### WHAT NEEDS TO BE DONE
What is needed is every line of the material that contains "agent".

### RECORDS SHOWN
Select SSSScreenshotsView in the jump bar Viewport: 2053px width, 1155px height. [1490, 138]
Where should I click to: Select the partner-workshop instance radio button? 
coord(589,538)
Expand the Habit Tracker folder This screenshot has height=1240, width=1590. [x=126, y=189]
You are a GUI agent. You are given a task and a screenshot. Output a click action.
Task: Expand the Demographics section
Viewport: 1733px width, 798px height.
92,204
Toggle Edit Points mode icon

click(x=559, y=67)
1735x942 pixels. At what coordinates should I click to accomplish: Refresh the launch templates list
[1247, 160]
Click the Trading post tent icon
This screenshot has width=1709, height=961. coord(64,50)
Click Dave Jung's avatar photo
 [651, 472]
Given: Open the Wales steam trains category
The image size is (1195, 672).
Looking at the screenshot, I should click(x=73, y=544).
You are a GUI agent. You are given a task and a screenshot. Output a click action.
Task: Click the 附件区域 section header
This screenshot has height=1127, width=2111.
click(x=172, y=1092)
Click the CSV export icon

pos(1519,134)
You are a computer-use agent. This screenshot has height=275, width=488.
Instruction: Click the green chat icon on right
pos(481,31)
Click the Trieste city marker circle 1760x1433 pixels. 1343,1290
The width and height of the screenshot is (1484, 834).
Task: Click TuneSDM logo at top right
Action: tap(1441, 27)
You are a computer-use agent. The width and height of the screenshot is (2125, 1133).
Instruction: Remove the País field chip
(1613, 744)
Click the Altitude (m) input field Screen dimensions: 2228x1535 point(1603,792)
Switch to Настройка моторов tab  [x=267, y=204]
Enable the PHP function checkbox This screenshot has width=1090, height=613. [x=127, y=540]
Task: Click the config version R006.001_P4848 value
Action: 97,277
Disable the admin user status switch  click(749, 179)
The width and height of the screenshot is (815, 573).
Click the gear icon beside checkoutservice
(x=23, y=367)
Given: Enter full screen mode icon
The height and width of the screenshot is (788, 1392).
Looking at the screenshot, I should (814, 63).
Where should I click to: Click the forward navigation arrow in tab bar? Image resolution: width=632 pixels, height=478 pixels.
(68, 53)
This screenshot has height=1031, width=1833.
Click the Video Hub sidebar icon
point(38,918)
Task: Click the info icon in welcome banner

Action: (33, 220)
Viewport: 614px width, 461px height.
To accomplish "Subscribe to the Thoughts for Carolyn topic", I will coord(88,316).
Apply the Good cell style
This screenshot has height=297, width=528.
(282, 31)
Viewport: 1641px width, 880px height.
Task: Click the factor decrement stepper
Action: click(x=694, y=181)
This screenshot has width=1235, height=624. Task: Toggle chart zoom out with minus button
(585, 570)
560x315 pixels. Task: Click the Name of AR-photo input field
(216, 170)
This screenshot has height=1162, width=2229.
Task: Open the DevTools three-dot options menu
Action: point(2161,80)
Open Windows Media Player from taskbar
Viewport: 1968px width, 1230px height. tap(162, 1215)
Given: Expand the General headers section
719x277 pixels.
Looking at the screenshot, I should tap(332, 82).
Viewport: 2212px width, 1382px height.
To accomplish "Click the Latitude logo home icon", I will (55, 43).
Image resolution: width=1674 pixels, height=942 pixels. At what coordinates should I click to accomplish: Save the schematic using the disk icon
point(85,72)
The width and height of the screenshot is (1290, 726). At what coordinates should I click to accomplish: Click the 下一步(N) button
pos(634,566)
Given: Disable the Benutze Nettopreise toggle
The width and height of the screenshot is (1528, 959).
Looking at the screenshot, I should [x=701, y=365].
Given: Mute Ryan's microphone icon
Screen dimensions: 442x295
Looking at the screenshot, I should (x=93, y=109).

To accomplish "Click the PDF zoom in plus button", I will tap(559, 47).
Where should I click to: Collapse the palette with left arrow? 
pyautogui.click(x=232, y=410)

### ANSWER SPACE
You are a GUI agent. You are given a task and a screenshot. Output a click action.
You are a GUI agent. You are given a task and a screenshot. Output a click action.
You are a computer-use agent. This screenshot has height=275, width=488.
You are a computer-use agent. The width and height of the screenshot is (2125, 1133).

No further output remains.